One of the flavors of the month recently has been “Digital Humanitarianism”, which generally amounts to deploying common digital technology for non-commercial purposes.
Randy Scheid (of the Quantum Foundation) writes this summer about “Code4Good”, a coalition of non-profits and technology developers who aim to “create change in the county’s vast health system”.  The participants include local organizations that are delivering services and technology students interested in social entrreprenureship.
Some digital humanitarian projects suffer from the great distance (in many senses of the word) between the software developers and the people they aim to help. Code4GoodPBC targets local problems (in Palm Beach County, PBC), partnering with local organizations who are already tackling them.
Furthermore, these organizations provided problems and challenges they faced. These were not necessarily sexy (not much need for cool robots or drones), nor even groundbreaking. A lot of the issues involved a lack of funding and resources, not a lack of knowledge or technology. In other words, these are the real problems, not the ones that undergraduates might imagine on their own.

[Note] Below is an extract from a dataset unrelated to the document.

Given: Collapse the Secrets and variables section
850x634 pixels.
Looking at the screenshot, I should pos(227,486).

I think this approach raises the probability of success.
Code4Good decided to kickoff with a Hackathon. Sigh.
I’m not a big fan of Hackathons. As someone who has spent decades trying to create, deploy, maintain, and protect real software systems, the word “hack” does not sooth me. Good software is not hacked up, certainly not overnight. And many hackathons are unstructured and generate zillions of “solutions” to non-problems.

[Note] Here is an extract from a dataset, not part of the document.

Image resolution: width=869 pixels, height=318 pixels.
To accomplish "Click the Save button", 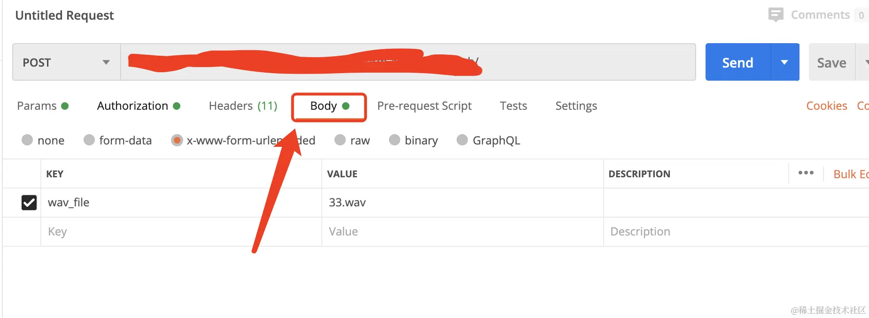I will pos(831,62).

The Code4Good folks seem aware of this, and structured the event a lot more. The organizations presented their problems, and the teams were tutored to help create useful proposals. It helped that everyone was local, so the problems and proposed solutions were easier to visualize and judge.

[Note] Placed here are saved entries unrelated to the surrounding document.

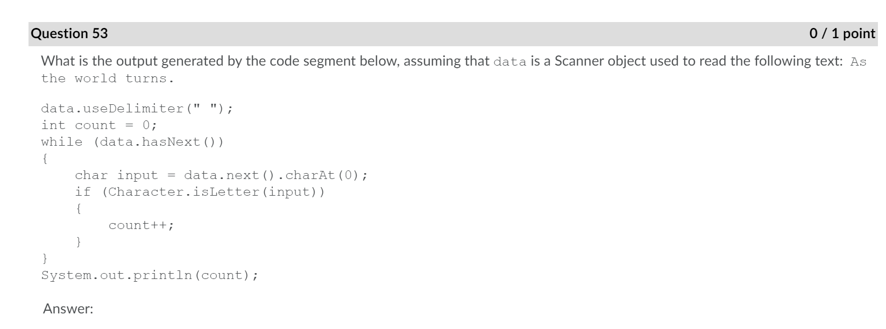Click the data.useDelimiter code line

137,109
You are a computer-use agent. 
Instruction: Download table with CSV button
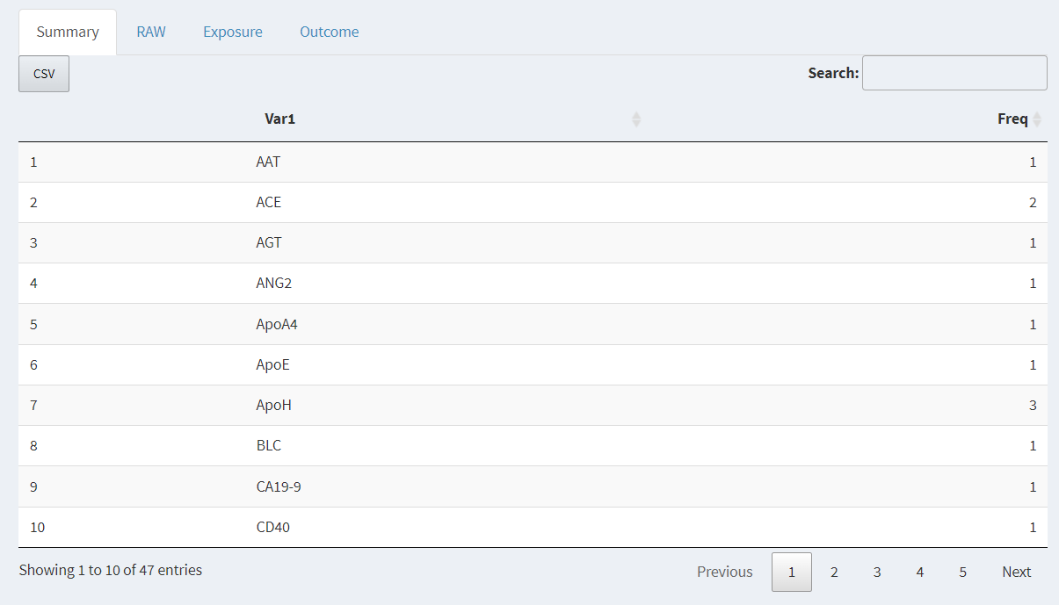44,74
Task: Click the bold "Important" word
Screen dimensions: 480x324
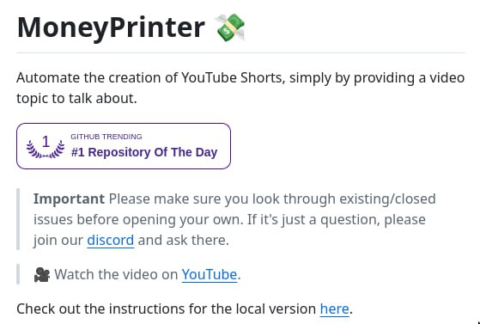Action: (x=70, y=199)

Part of the point of the hackathon was to capture the interest of “the kids”, the energetic tech students who might be able to create great solutions. One indication that the hackathon was tackling real problems is that “[t]he “flake-out rate” was rather high”.
“Coaxing tech-savvy folks away from their own projects to participate in the event required significant effort and incentives.” (, p. 31)
While a hackathon might be a way to engage the interest of techies, and might engender potentially valuable technical solutions, it isn’t anywhere near a way to actually solve the problems. Deploying them requires a lot more than a cool idea.
“The majority of the non-profits had nowhere near the resources, expertise, or commitment required to integrate new technology into their daily operations, even if the potential for immediate impact was clear.” (, p.31)
The “humbling” lesson was that technology alone couldn’t fix things, even if it is the “right” technology. On the other hand, Scheid says that the hackathon effort did add to the network of people and organizations collaborating on these missions. These are “long-term partners”, as he says.
“Code4Good” is a fine idea, but if you really want to solve problems, you need local people, with long-term commitments are needed. Hackathons are not really the way to go, not even to create technical solutions.